幸せそうな顔をみせて【完】
15 甘い時間
 バスルームに入ると私は袋の中の物を出してみた。

 
 淡い水色のパステルカラーの半そでのマキシ丈のワンピース。化粧品一式。何故か、私が普段使用しているもの。クレンジングから洗顔料。化粧水。乳液に美容液。トラベルサイズでなくてどれも普通のサイズの物。その横の袋には下着らしきものも入っていて…泊まるのに必要なものは全部入っていた。


「凄い。これ全部買ったの?」


 そんな呟きを零しながら視線を移すと、洗面台の副島新の歯ブラシの横には同じ歯ブラシの色違いのピンクの歯ブラシが新しいまま横に立ててあるし、副島新のタオルの横には淡いピンクのタオルまで置いてある。これは私のために用意したものだと分かる。


 これなら自分の部屋に戻る必要はなかった。


 バスルームには女性用のシャンプーも置いてあった。


 至れり尽くせりとはこのことだと思う。

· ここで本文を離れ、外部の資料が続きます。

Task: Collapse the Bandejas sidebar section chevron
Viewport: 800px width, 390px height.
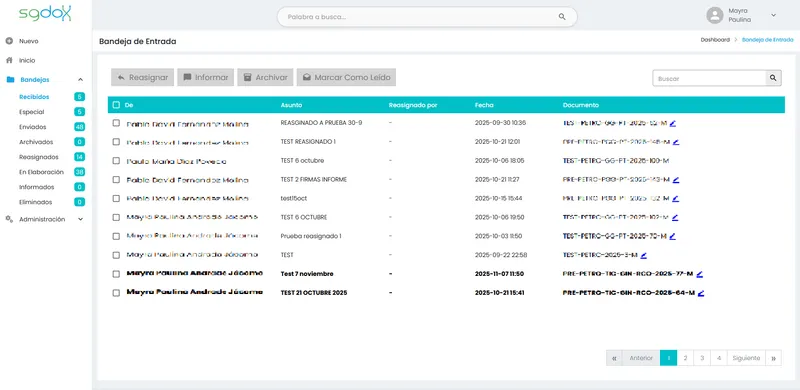Action: (81, 80)
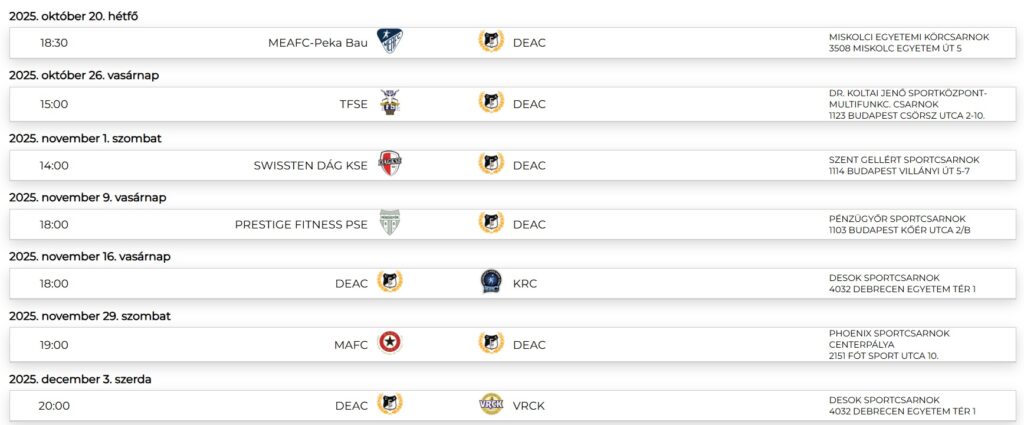The width and height of the screenshot is (1024, 425).
Task: Select the VRCK team name
Action: [x=528, y=406]
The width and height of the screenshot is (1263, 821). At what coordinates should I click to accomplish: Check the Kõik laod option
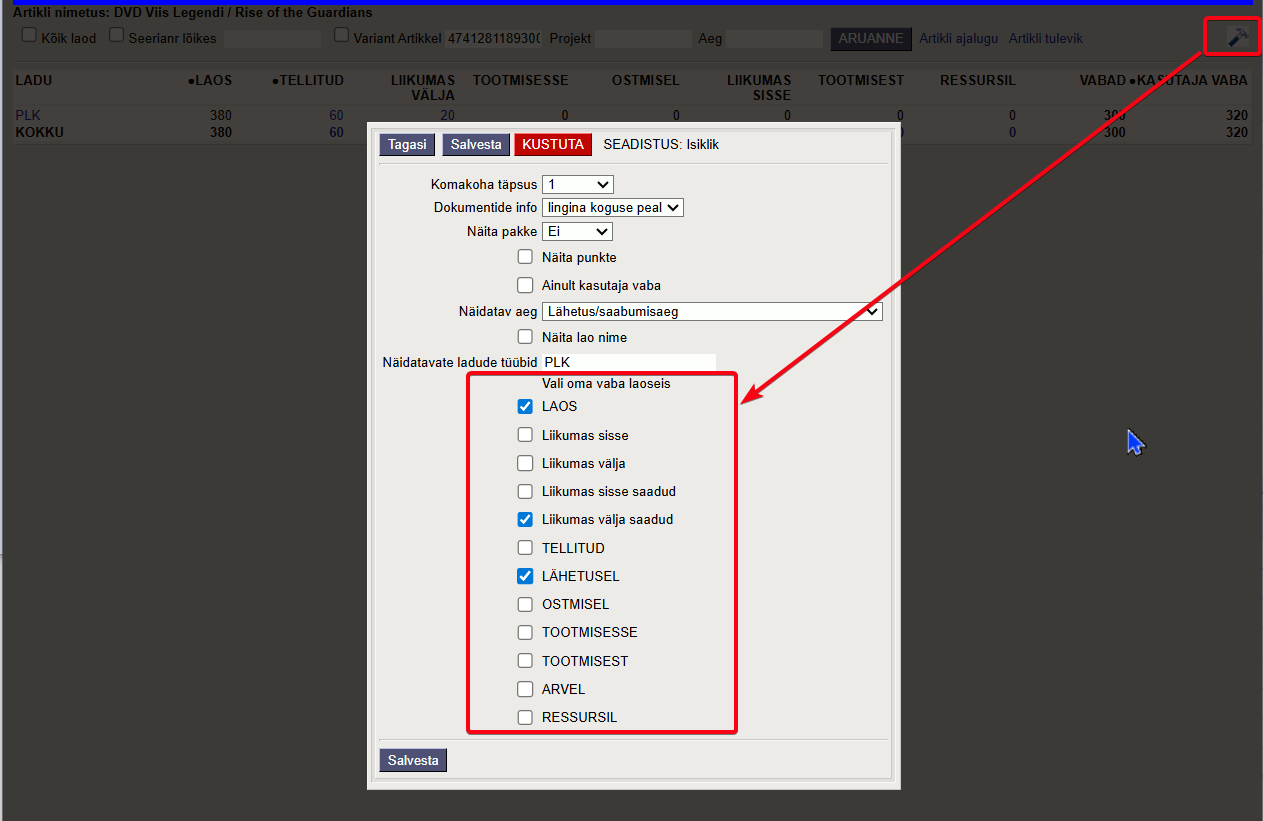coord(29,35)
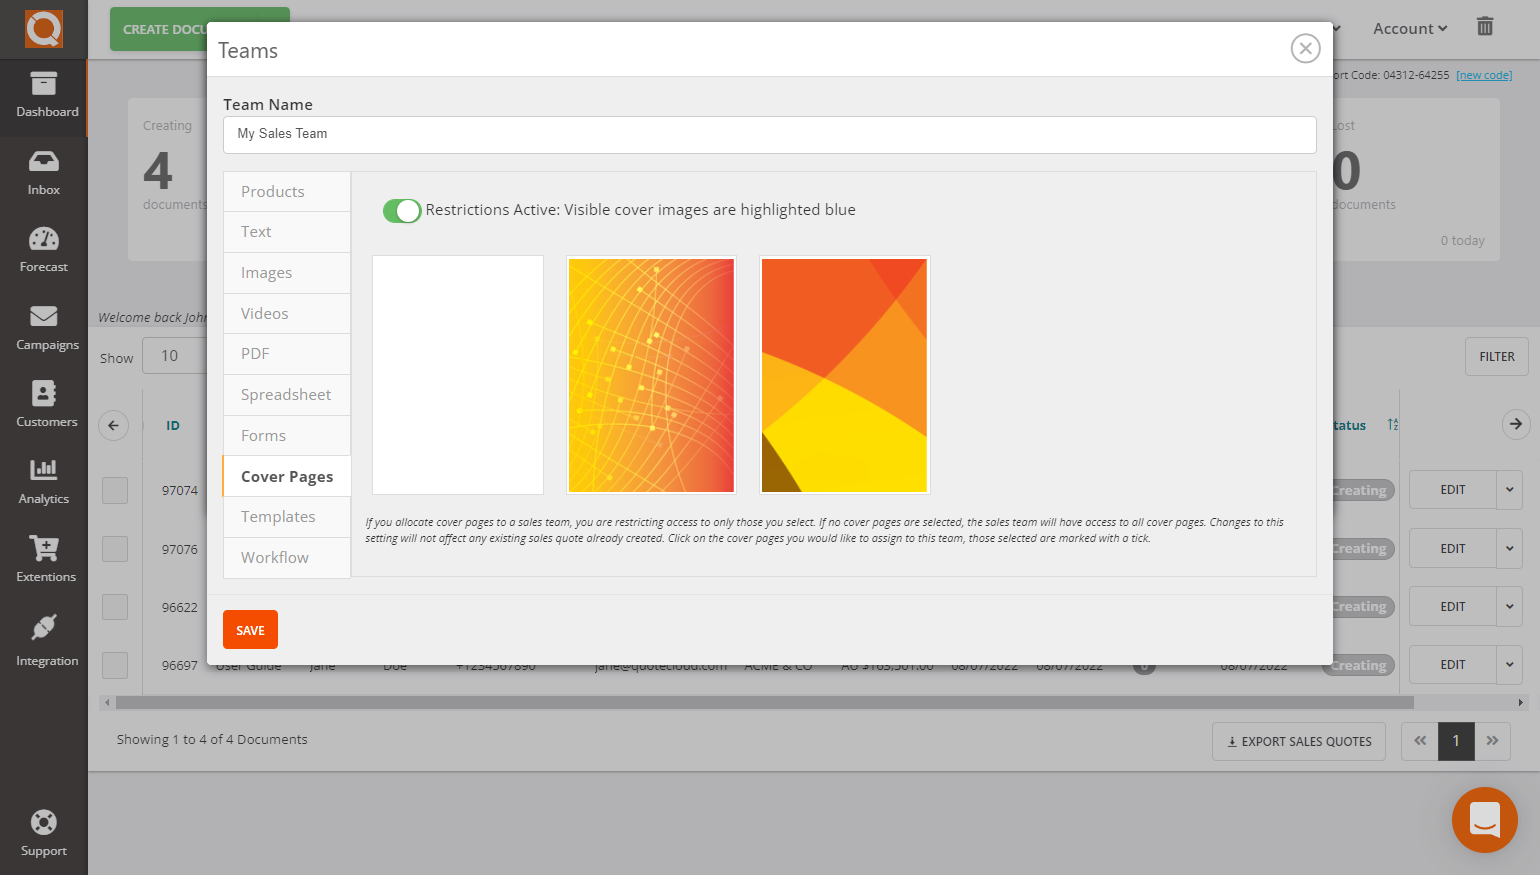View Analytics from the sidebar
Screen dimensions: 1540x875
coord(44,481)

志摩子さんは雑誌の編集を仕事にしていて、元はモデルなら…こういう美容関係にも詳しいのだろう。シャンプーはドラックストアとかで売っているものではなく、美容室で見るようなスタイリッシュな瓶に入っているし、横に置いてあるのは欲しかったけど中々買うことの出来なかったヘヤパックまで置いてある。


 私はヘアパックの入った容器を手に取るとマジマジと眺めてしまった。


 自分の部屋なら浴槽にお湯を張り、バスミルクでもいれて楽しみたいけど、今日はそんな時間はない。急かされているわけではないけど、少しでも副島新の傍に居たいと思う気持ちの方が強かった。